And as he watched her, he remembered those winter nights years ago when he had gone out looking for Jenny, long after the police had called off their search, walking until he blistered, hoarse with calling. And he had kept going out to look, kept returning home to shake his head and go upstairs so he didn’t have to listen to his wife’s despair.

Eventually he’d walked just to take down the posters so he didn’t have to look at Jenny’s face on every lamp post and bus stop, and now he walked just to walk, because it was a normality his wife wouldn’t allow at home.

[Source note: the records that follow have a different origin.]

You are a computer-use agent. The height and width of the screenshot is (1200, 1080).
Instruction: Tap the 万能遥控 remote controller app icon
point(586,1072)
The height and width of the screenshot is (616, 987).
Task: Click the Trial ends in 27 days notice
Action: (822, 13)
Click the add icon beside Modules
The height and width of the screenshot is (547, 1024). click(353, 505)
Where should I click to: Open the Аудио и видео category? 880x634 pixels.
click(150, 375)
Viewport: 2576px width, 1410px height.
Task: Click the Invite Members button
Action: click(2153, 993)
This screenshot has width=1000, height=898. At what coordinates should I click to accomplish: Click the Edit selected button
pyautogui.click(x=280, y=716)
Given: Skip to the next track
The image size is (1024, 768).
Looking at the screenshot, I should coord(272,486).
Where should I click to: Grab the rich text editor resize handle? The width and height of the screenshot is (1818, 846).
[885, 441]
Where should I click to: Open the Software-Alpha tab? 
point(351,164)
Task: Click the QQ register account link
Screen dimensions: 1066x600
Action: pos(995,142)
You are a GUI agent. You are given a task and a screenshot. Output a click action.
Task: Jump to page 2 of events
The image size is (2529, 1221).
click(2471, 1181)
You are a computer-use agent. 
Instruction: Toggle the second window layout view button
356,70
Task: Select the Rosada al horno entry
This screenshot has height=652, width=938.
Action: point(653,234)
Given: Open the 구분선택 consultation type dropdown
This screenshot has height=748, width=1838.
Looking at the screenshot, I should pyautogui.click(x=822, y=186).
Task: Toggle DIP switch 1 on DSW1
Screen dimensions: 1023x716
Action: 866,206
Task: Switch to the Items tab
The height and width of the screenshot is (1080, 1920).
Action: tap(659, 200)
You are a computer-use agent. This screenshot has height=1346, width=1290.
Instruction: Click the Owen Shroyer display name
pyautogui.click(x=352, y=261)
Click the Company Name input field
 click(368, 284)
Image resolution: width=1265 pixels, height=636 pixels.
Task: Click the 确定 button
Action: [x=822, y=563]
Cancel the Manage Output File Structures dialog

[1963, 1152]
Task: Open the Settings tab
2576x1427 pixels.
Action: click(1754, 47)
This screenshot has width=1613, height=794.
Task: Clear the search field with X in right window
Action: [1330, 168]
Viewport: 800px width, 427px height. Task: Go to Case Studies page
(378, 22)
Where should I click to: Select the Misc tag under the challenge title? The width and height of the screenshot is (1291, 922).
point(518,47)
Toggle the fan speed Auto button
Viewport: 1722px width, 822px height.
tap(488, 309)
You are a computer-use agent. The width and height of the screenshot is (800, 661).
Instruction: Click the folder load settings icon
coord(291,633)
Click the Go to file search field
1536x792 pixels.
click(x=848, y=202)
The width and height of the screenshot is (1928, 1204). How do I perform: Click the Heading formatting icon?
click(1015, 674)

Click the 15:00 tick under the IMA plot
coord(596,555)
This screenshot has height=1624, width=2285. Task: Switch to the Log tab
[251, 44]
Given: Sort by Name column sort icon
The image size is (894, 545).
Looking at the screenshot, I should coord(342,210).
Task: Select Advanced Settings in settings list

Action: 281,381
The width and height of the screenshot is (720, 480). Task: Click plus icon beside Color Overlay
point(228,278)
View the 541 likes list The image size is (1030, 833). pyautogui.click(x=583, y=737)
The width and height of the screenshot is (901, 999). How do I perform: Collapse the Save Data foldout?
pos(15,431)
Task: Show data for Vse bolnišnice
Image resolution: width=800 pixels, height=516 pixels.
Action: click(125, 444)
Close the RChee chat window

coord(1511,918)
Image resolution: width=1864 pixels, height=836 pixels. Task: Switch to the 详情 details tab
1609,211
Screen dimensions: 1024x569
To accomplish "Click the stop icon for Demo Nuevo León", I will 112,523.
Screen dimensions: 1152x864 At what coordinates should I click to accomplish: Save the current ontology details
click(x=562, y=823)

He realised that he was clenching his jaw tight and Chelsea was looking up at him with wet cheeks inside her hood, asking where Jeffy had run off to. He shook his head and picked her up and hugged her to him. He pressed her wet face into his duffel coat and looked up into the black lightning-fork branches of the elm tree and hugged her as tight as he could.

After a while, the piece of paper with the cat picture on it drifted down to settle on the snow.

* * * * * *

He stumbled, banging his hip against a garden gate, but ploughed on through the snow, his swinging clock hand shadow marking off the metres. His boots felt too big, his coat too heavy, the street lamps too bright as they spotlighted his footprints behind him, etching his path back to the allotment where smaller feet had followed him through the gate. He wished he’d erased all those prints now and cursed the stars showing in between the orange lights, up in a clear sky. The forecast had promised more snow – he remembered it saying so distinctly – but he still couldn’t see a single cloud overhead.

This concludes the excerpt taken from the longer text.